Most of these small networks use hubs, or nodes with an especially large number of links to other nodes. Kevin Bacon is a hub, because he’s starred in so many movies. The RMG neuron in C. elegans’ tiny brain is also a hub and coordinates its social behaviors (such as they are). Hubs make small-worlds small by supplying shortcuts between otherwise distant nodes. And that can be a very good thing.
After the 1978 Airline Deregulation Act phased out government control, for example, airlines moved to hub-and-spokes flight routing. Airfares went down and occupied seats rose from 50 to 85 percent of the total. When Lowe’s hardware stores switched to a hub-and-spoke distribution system in the early ’90s—by creating one 30-football-field-big center to serve every hundred or so of its stores—it cut distribution costs by between 40 and 50 percent.
Unless you’re an aficionado of finance, I’ll bet that you haven’t heard the words “topology” and “2008 financial crisis” in the same sentence.
This efficiency comes from the way small networks consolidate complex operations. Links can be expensive to build and maintain, and small networks have fewer of them. Networks based on hubs and spokes are also simple, and robust against random node failures—since most nodes are not hubs and therefore not so crucial to the network’s operation.
Which brings us back to Kevin Bacon and 2008. You’d think that, if you were designing a really important network, like, say, the global financial system, you’d want to use a small-world network, with a very small number of hubs. That is not, however, what our financial networks looked like—until recently.
In 2013, then Vice-Chair of the Federal Reserve Janet Yellen showed what looked like a tangled ball of yarn to a roomful of economists1:
The messy-looking figure represented the credit default swap (CDS) market network, and looked like too many cords crammed into too small a drawer. The tangle results from the way banks have traditionally traded which each other, called OTC for “over-the-counter”: directly, freely, whenever, and however they wished. It’s the way most derivatives have been bought and sold since the 1970s, when a boom in derivatives made them the world’s largest market. Today, far more money flows through the financial system from derivatives trading than from all the world’s stock and bond markets combined.2,3,4
Yellen took issue with her ball of yarn’s tangles. If the CDS network were reconfigured to a hub-and-spoke shape, Yellen said, it would be safer—and this has been, in fact, one thrust of post-crisis financial regulation.
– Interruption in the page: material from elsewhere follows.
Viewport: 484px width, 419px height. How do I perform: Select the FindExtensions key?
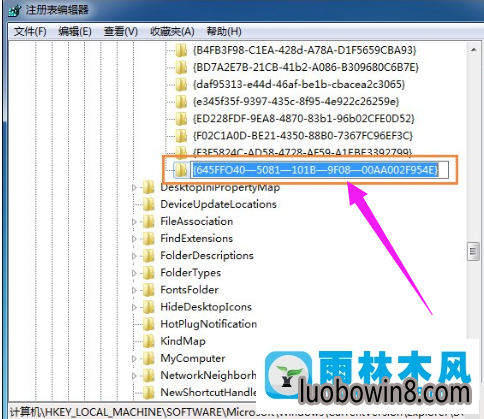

The efficiency and simplicity of Kevin Bacon and Lowe’s Hardware is being imposed on global derivative trading.
In the wake of the crisis in September 2009, the leaders of the G20 (the main economic council of developed nations) met in Pittsburgh and acted to impose hub-and-spoke networks.5 They agreed to impose something called the “clearing mandate” on the OTC derivative market—a regulation meant to make the financial system safer by making hubs and spokes mandatory. The mandate works by requiring that all standard OTC derivatives be traded on exchanges and cleared through central clearing counterparties, or CCPs. CCPs are simply companies that stand between the buyers and sellers of derivatives. In 2010, the Dodd-Frank law codified this requirement in the U.S. Other countries have since followed suit. Now, in contrast to the free-for-all that dominated derivative trading before, most of the time, when Bank A wants to buy derivative X from Bank B, B must first sell X to a CCP, which then turns around and sells X to A.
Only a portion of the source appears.